The story originated long ago in India. It’s been immortalized in poetic form by a nineteenth-century Englishman, John Godfrey Saxe:
It was six men of Indostan,
To learning much inclined,
Who went to see the Elephant
(Though all of them were blind),
That each by observation
Might satisfy his mind.
The poem goes on to tell how each of the blind men walks up to just one part of the beast. One, touching its side, imagines the elephant as being like a wall. Another, running his fingers along the tusk, describes the elephant as like a spear. Still another, handling the trunk, thinks it like a snake. And so on, and so on. None of them comprehends the big picture.
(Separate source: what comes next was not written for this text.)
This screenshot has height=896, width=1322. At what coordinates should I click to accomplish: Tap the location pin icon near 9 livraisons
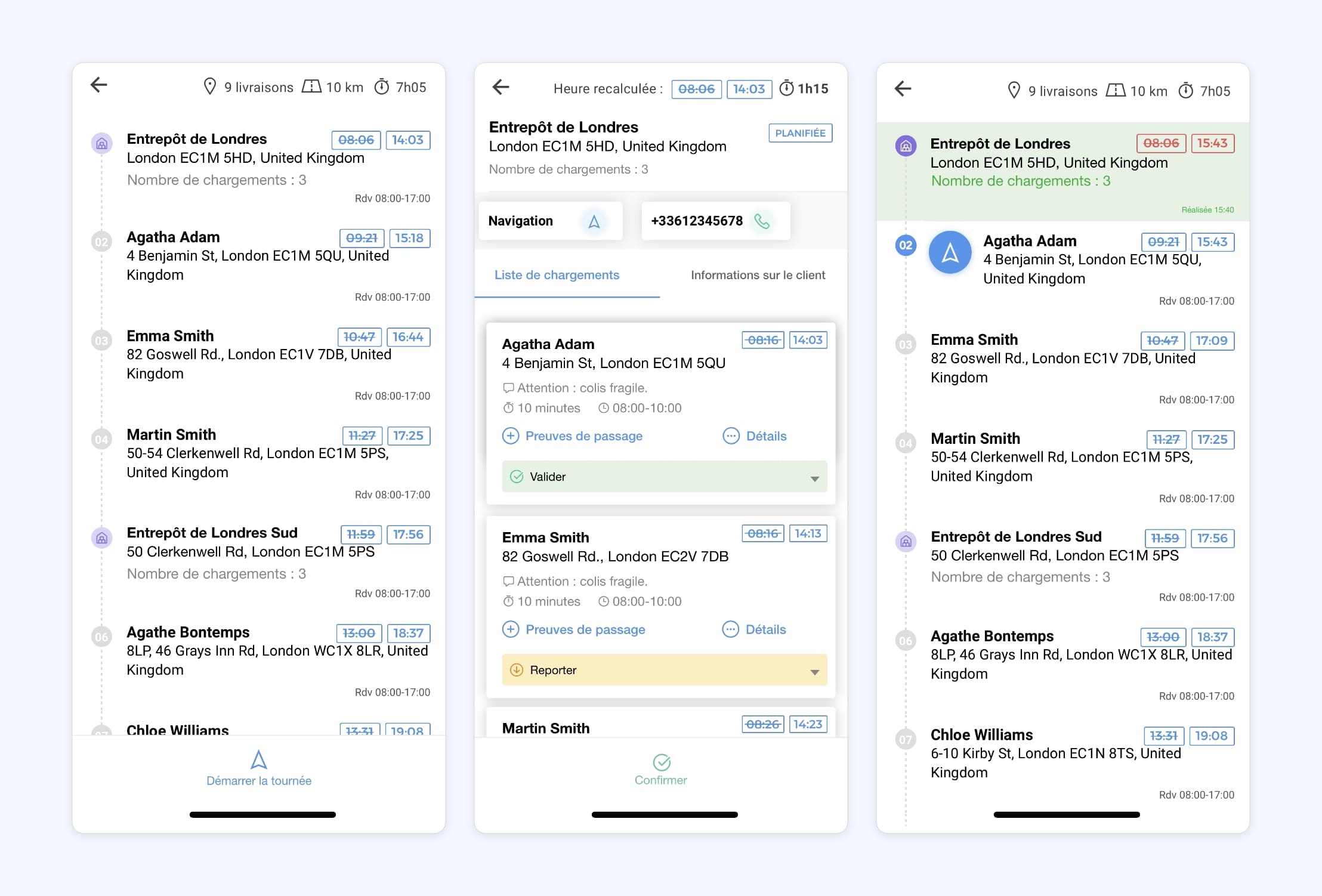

The poem concludes with these stanzas:
And so these men of Indostan
Disputed loud and long,
Each in his own opinion
Exceeding stiff and strong,
Though each was partly in the right,
And all were in the wrong!
So, oft in theologic wars
The disputants, I ween,
Rail on in utter ignorance
Of what each other mean;
And prate about an Elephant
Not one of them has seen!
It’s a suitable reproof for those who approach questions of religious dogma with false surety, born of fragmentary experience. Chen, the Times reviewer, deftly applies the story to two aspects of the broken health-care system in our country. The first is the problem – familiar to many patients who have spent time in a hospital receiving multiple tests – of too many specialists and not enough general practitioners. Each specialist concentrates on his or her part of the body. Too often, it’s up to the family-practice physician – the doctor with the least-exalted position in the medical pecking-order, and therefore the least clout – to oversee the patient’s overall treatment and head off problems such as drug interactions and tests whose results cancel each other out.
The second way Chen uses the blind-men-and- the-elephant story is with reference to the competing financial interests – doctors, hospital administrators, insurance executives, pharmaceutical salespeople, attorneys, legislators and others – who are scrambling over each other to carve out their own, individual piece of the health-care pie.
Who looks out for the integrity of the whole system? Too often, no one.
Very often, success in medical treatment is built on mastery of details. That’s why we have specialists. They have the intellect and training to sweat the details.
Yet, there’s also a place – an especially important place – for those with the inductive-reasoning ability to synthesize the details and glimpse the big picture.
Chen concludes by mentioning an “artisanal” value system Morris identifies in his book. The persistence of this value system, despite all the external factors that are assaulting it, is critical to the success of the American health-care system. It’s a time-honored professional value, “one that has little to do with institutional allegiances or administrative management objectives, but rather with ‘internalized systems of ethics and the expectations of other professionals.’ And that, at least for now... may be the part of the elephant that saves us all.”
Artisans in medicine. May their tribe increase.